If you read my previous post, you’ll see it was from 2007.

I recently dug up archives of my maiden blog, a little xanga affair begun a year or two before my 2007 post. It’s funny to read it now, how I gush on and on. Surprising too, because I ardently avoided being overly personal with this blog -not that you could tell from my recent postings.

I haven’t had earth-shaking hypotheses or super-intellectual queries lately, and you have to keep the readers occupied. In this old blog, I shamelessly gush about how my day went, what I am thinking, almost like stream of consciousness. It was suitable for me then.

I feel much more guarded now. Just stay back now, and we’ll keep the details sketchy. When I wrote the posts I’ve been reading through, I was a sophomore in university. I had been out of my parents’ house for a bit over six months, and I can still remember how wide-eyed and optimistic I was. My roommates could have told you.

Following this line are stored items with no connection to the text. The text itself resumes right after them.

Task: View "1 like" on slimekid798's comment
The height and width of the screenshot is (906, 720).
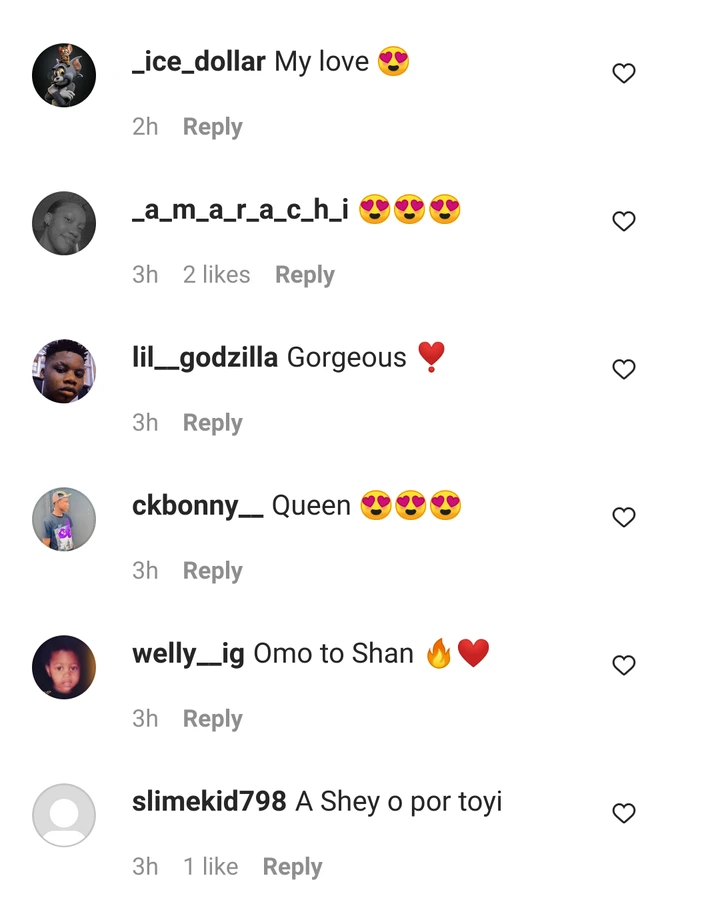Action: (210, 866)
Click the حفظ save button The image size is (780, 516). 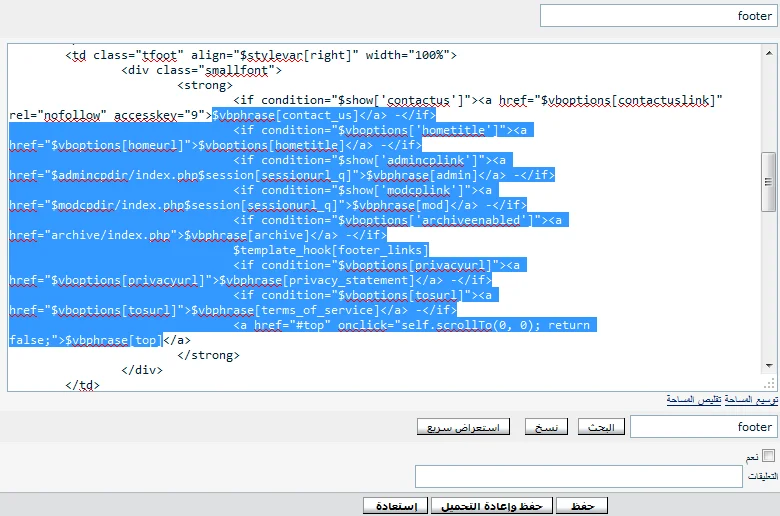(582, 506)

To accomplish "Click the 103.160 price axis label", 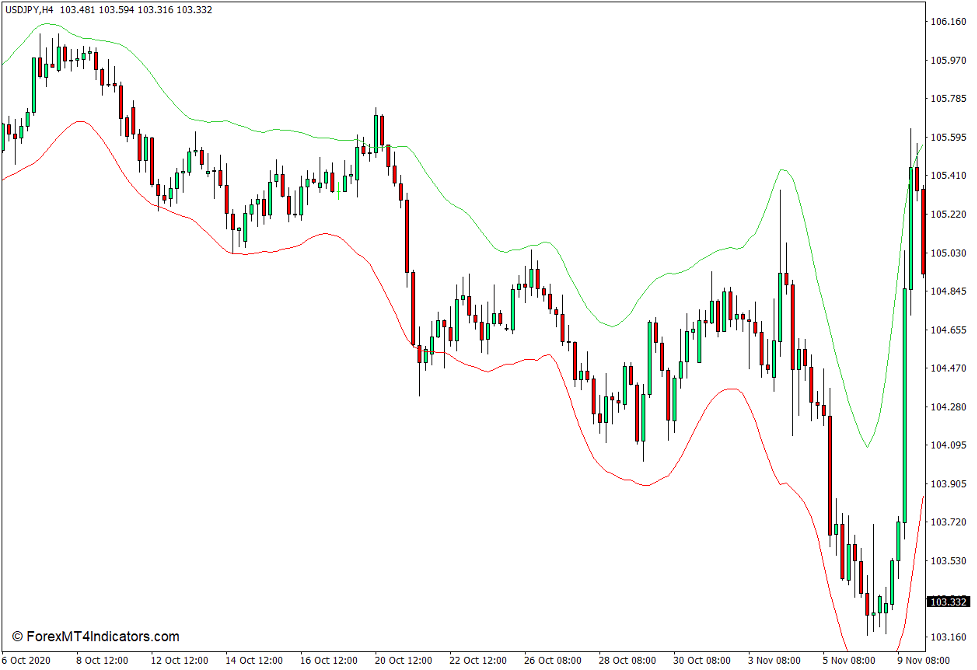I will click(947, 638).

That apartment housed me for three years. Same bed, same window. When we first moved in, I remember wistfully looking out my window. At night, the street light cast a romantic haze on the sidewalk and I could imagine exciting worlds through the glass. By the time I left, I imagined no adventure or worlds.

Generally, I describe me to myself as a pillar of strength unto myself. But not as if that were admirable. Is this my innocence turned shrewd? I don’t think I’m too tough yet. But I’m definitely sporting some awesome armor. A good thing?

And now, despite my better judgment, this is much more first-person than I should wish, but so be it. With any luck, I’ll move on soon, and will post some dry, interesting bit of philosophy.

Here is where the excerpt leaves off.